Disseram que o Capitão Nascimento era fascista, mas eu acho que mereci quando ele me deu na cara e me chamou de maconheiro vagabundo. Eu lá deveria esperar respeito ou consideração de quem é obrigado a botar o seu na reta porque não mexo o meu nem para defender um simples luxo? Lembro-me que, quando trabalhava no “Globo”, volta e meia a gente tentava emplacar uma matéria sobre a descriminalização das drogas, mas raramente encontrava alguém disposto a se comprometer - papai não quer artista maconheiro no baile de debutante da filhinha. A galera quer mais é ver “Cidade de Deus”; curtir o seu faroestezinho e posar de cidadão consciente sem que nenhum subalterno cometa a indelicadeza de lhe apontar o dedo e dizer “a culpa também é sua”. Alguém já se tocou que o Capitão Nascimento é vilão no asfalto e herói no morro?

Nascimento devia estar se sentindo tão traído quanto o Dunga, por ser criticado por fazer justamente o que se esperava dele. Costa-Gavras deu a dica ao conceder o Urso de Ouro do Festival de Berlim ao primeiro filme e o diretor José Padilha fez de “Tropa de elite 2: o inimigo agora é outro” um thriller político. É o gênero ideal para a prática do cinema-denúncia e o mais palatável para o homem de bem esclarecido que bate no peito pra dizer que paga os seus impostos - o que seria até um grande feito, não fossem os mesmos descontados na fonte ou viessem embutidos no preço. Agora tenente-coronel, Nascimento vai depor na Alerj e diz em público o que falamos numa roda de amigos: que a PM do Rio de Janeiro tem que acabar, que 99% dos políticos da casa deveria estar na cadeia e que “neste estado, o chefe de polícia é corrupto, o governador é corrupto!”. Satisfaz os anseios da classe média elegendo “o sistema” como o o tal “outro inimigo” do subtítulo. E, desta vez, lhe oferece uma dose de catarse também, quando dá um sacode federal num político corrupto - no primeiro filme, só rolava pros menos favorecidos. Será que vão chamá-lo de fascista por causa disso?

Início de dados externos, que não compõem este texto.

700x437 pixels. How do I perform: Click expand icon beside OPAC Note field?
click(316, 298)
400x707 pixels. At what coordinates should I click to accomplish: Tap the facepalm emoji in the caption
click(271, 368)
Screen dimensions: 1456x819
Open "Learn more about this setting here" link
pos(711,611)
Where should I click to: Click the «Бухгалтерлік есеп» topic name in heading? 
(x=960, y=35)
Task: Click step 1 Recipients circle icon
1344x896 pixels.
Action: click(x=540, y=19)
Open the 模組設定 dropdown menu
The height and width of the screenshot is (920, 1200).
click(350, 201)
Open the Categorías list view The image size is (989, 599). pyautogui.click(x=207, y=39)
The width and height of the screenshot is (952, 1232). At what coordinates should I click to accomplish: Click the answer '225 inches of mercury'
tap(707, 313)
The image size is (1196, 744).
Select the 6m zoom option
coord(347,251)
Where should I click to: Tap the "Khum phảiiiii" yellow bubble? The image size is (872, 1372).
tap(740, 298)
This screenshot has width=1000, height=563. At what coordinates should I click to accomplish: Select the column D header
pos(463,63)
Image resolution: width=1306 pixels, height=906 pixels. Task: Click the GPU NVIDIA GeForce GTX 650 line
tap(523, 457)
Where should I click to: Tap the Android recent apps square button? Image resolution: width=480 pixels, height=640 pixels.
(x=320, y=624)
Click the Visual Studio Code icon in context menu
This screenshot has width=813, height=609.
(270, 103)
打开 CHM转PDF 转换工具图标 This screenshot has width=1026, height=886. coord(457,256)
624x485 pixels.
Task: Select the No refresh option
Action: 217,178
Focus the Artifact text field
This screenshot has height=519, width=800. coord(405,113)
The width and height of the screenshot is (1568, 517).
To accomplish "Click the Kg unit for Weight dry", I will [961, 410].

“Tropa de elite 2” é didático como permite o gênero: a grande imprensa é conivente, não basta acabar com o tráfico para dar fim à violência e à criminalidade e não há crime organizado numa sociedade desorganizada - faltou falar da iniciativa privada, mas desconfio que isso ficou para o III. Entre os personagens, há dois nitidamente inspirados nos deputados estaduais mais votados nas últimas eleições, Marcelo Freixo (um cidadão que resolveu se mexer e está pagando caro por isso) e Wagner Montes (embora o próprio Freixo garanta que o “Chicote do Povo” vota com a galera do bem na Alerj), e o governador Gelino poderia ser Anthony Garotinho (até por causa da época em que se passam determinados fatos e porque o seu secretário de Segurança Pública se assemelha bastante ao Álvaro Lins), mas lembra muito também o recém-reeleito Sérgio Cabral - embora este jure de pés juntos que não tem nenhuma ligação com as milícias. É um filme que só poderia ter sido feito por dois playboyzinhos da Zona Sul (Padilha e o produtor Marcos Prado, nenhum demérito nisso, pelo contrário), gente com costas quentes.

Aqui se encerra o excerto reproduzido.